Ainsi nous nous tenons jusqu’à présent sous la domination des quatre royautés. Dans notre essence, nous nous trouvons sous l’influence des descendants de Nimrod. La véritable lutte est une lutte entre la perception de Nimrod, conduite de la dualité, le bien et le mal qui est à l’opposé de l’influence d’Avraham, conduite de l’unité divine dans le monde.
Nous sommes les enfants de la conduite de Avraham Avinou. Le monde entier est sous la conduite de Nimrod. Il n’y a pas de limite à cette notion d’habiller la vérité par de beaux mots. Toute impureté, toute bassesse, il est possible de l’habiller avec des mots.
Il faut faire une révolution dans notre perception de la vie. Nous sommes dans une conduite où le mot ne se perçoit que dans son extériorité, nous n’avons plus accès à l’intériorité du mot, à la pensée qu’il y a derrière le mot. Lorsque nous écoutons un discours, nous prenons les mots tels qu’ils sont et nous les transformons pour notre intérêt personnel et par cela, nous nous coupons de sa source divine.
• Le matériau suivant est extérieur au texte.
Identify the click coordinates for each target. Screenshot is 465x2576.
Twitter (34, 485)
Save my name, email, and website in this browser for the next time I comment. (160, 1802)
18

Il faut arriver à écouter l’intériorité de la personne qui nous parle et non l’extériorité qu’il exprime. Nimrod a en vérité coupé la »télépathie », le pouvoir de s’introduire directement dans le monde de la pensée, dans le monde de la formation (yétsira) pour s’introduire dans le monde de la création (Briya). Il a coupé le lien par cette façon de percevoir le mot, qui relie le monde de l’action (Assiya) au monde de la formation. Nimrod nous fait rester uniquement dans le monde de l’action sans lien avec la spiritualité.
De cette conduite, nous ne pouvons espérer quoi que ce soit. Nous devons sortir de cette perception et aller dans une conduite où les mots sortent directement de la gorge d’Avraham Avinou et de suite, nous percevrons la vérité de l’unité divine.